> [Stored records]:
+ + + + + + +

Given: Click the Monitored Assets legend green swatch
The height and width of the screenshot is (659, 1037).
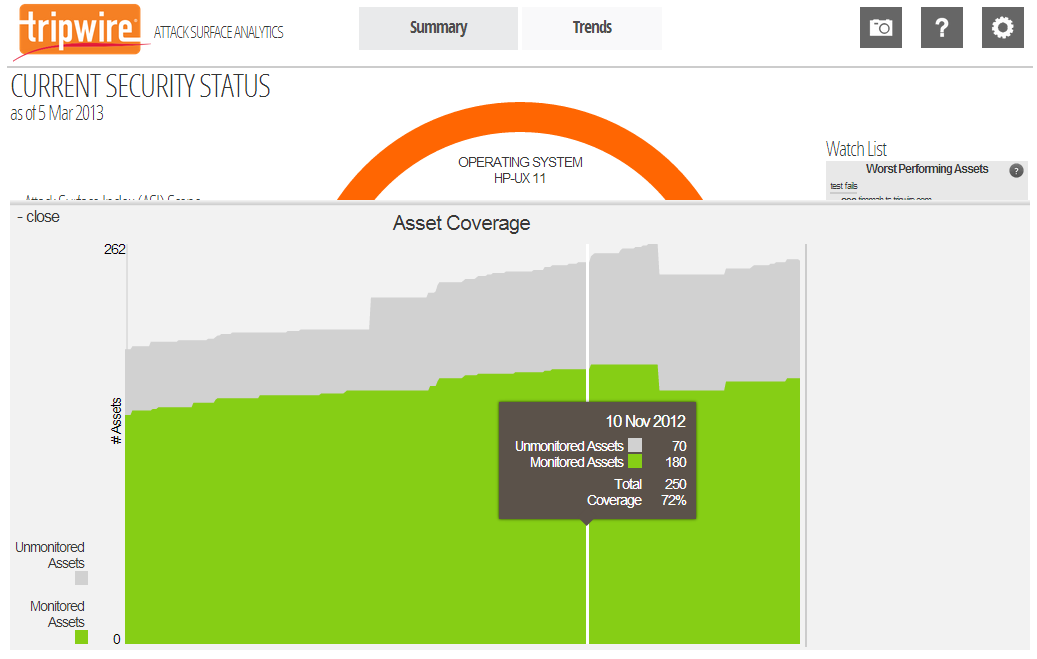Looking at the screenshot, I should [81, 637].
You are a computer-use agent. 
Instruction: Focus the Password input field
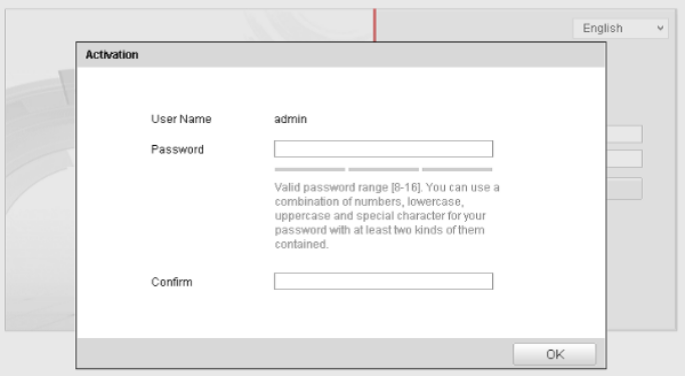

+ + + + + + +

> [Instructions to follow]: Without the pictures, return the records above exactly as written.

> [Written solution]:
Given: Click the Monitored Assets legend green swatch
The height and width of the screenshot is (659, 1037).
Looking at the screenshot, I should [81, 637].
You are a computer-use agent. 
Instruction: Focus the Password input field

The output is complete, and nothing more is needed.